Second, the court of appeals held that PIC waived any objection to the order that it pay all judgment costs and interest. PIC failed to raise any objection to the order that it pay costs (see ¶ 40). As to the judgment interest, pertinent statutes and administrative rules imposed the duty to pay interest on the primary insurer, here PIC, not the Fund. “Based on § 655.24(2)(a)3. and § INS 17.35, the Fund’s obligation to cover that amount of the judgment in excess of the policy or statutory limit is not triggered until the primary insurer’s policy limits and supplemental payments, including interest, have been exhausted, which they were not here” (¶ 43).

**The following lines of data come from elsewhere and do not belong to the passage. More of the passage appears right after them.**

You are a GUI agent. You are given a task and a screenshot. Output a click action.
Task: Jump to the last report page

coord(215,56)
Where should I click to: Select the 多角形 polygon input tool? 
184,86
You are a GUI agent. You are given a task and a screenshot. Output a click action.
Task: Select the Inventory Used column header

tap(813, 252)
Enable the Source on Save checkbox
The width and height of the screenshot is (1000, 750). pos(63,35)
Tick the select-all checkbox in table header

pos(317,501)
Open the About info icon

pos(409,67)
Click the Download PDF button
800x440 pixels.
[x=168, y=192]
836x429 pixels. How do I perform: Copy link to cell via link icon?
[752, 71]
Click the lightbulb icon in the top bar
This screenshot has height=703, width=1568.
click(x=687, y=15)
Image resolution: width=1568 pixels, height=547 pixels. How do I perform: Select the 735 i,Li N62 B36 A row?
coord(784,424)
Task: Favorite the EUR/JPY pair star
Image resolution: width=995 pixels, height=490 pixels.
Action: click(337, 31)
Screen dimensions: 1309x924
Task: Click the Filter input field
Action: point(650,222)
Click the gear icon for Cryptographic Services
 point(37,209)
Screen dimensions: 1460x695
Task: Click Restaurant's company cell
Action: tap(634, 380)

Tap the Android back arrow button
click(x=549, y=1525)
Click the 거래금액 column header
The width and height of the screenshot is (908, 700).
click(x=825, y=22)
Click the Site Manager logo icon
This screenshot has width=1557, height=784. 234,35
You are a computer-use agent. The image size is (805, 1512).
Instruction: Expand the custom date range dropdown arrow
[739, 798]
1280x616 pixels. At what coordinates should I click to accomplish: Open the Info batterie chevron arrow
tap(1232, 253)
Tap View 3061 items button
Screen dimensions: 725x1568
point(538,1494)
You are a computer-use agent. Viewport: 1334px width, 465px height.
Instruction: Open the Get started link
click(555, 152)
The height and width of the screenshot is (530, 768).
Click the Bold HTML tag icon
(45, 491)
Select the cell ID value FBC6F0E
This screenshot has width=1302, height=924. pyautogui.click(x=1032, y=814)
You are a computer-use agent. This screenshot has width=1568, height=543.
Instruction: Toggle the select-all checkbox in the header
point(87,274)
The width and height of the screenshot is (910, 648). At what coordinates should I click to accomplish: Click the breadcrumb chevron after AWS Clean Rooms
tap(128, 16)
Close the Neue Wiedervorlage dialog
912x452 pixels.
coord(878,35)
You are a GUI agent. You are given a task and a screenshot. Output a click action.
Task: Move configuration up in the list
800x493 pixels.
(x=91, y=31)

Judge Fine concurred. He said that the majority’s opinion properly applied precedent governing informed consent law, but he wrote separately “to suggest that controlling case law has gone way beyond the governing statute and the decision from which that statute sprang, and has made physicians essentially strictly liable for bad results even though they were not negligent in the care and treatment of their patients” (¶ 44).